Every post wasn't always about programming specifically, but it was a site primarily populated by programmers and other IT professionals, which is how what would be fringe material topped the front page. But there was the other stuff, just as there is on HN.

Just to make an aside about something I found interesting on the archived reddit page - the header "reddit learns what you like as you vote on existing links or submit your own!". The premise was that Reddit would use clustering and other intelligent logic to individualize itself to the viewer. They abandoned that and went the "subscribe to subs you like" notion.


>>> What is the "furthest thing from the truth"?

It was poorly worded so I apologize for that. I meant that I heard the same thing as @corresation that it was mainly a porn site at first, which wasn't true at all.


Heck, almost all of the front page is exactly the sort of material you would find on HN.

I believe HN was originally set up to be "like how reddit used to be"

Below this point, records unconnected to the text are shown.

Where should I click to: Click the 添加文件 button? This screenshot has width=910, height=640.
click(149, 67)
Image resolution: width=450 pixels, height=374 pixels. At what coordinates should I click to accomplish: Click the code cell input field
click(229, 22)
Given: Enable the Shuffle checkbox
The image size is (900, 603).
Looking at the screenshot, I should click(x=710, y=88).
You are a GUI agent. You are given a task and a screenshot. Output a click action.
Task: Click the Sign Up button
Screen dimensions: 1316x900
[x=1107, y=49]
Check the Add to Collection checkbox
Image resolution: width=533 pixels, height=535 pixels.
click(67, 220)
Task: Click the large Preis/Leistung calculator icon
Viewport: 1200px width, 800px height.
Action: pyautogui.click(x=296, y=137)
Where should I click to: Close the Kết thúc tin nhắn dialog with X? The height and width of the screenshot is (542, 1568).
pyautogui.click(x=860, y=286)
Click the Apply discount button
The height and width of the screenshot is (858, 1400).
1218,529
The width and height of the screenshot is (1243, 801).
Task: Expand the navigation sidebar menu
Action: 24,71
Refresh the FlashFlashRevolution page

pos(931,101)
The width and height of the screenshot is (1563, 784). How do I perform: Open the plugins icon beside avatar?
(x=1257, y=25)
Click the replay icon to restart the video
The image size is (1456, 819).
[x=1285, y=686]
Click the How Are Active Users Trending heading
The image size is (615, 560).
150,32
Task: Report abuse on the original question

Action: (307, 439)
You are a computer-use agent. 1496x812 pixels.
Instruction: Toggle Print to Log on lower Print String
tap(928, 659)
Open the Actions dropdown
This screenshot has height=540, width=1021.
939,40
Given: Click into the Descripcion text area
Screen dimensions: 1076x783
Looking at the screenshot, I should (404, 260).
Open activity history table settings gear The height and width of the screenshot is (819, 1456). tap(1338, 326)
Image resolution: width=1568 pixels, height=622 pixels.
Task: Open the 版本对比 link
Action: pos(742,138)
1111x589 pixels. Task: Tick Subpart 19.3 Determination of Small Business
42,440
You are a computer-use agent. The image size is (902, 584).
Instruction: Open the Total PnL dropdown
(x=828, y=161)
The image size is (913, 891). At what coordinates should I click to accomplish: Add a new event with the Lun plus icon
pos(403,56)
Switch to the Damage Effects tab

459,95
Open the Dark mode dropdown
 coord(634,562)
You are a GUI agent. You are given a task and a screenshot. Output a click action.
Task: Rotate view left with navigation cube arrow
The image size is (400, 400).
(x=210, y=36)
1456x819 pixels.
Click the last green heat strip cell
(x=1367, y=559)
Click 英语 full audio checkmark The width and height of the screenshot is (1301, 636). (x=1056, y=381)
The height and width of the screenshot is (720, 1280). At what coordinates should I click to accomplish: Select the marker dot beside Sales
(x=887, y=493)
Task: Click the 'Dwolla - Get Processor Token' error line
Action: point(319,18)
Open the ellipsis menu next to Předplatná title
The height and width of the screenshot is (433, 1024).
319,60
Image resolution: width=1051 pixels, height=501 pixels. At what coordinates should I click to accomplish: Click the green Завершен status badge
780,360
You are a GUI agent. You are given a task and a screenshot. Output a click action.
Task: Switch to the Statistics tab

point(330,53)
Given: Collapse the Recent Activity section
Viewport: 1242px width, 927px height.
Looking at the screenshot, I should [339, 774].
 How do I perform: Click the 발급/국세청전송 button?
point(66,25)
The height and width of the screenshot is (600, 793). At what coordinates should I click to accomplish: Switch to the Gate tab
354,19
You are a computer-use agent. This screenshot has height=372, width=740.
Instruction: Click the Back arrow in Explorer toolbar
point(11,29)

Reddit was released to the world by a link on paulgraham.com. It had an impact on the initial user census.

It took a while for all the cat picture morons to take it over.


Exactly - that's how I found reddit, back in the day.

First it was mostly hacking, startups, and some libertarian politics. Then there started to be more politics, and less hacking and startups. And more "outrage stories". And it went downhill fast enough that PG started Hacker News.

That's one of the reasons I loathe the political stories so much - they build a momentum of their own and wreck sites like this one.

Interestingly enough, you can see PG helping to get reddit off the ground:

https://web.archive.org/web/20050725010627/http://reddit.com...

"bugbear" is PG.

Edit, I think it was through this essay:

http://www.reddit.com/comments/20775


> Still, the graph shows the site’s beginnings in the primordial muck of porn and programming. The r/NSFW subreddit was one of the first, Olson explains (though he notes that the site was never 100 percent NSFW; his graph leaves out /r/reddit.com for purposes of legibility.)

FTA


Did the graph get updated? The one I'm looking at shows nsfw peaking at 5%, but only ever being a small fraction of the total content.


http://www.wired.com/images_blogs/design/2014/01/reddit1.jpg

That's the current graph, seemingly showing nsfw as 100% of Reddit content at the beginning of 2006.


Looks like an error to me. Here's their second graph. http://www.wired.com/images_blogs/design/2014/01/SubredditGr...


Buried in the text:

> He notes that the site was never 100 percent NSFW; his graph leaves out /r/reddit.com for purposes of legibility.

This is a problem of poor axis labelling. It should be: "Fraction of posts submitted to Reddit.com (excluding /r/reddit.com)". The other issue is that the other graphs that include /r/reddit.com are hidden in the slideshow at the top.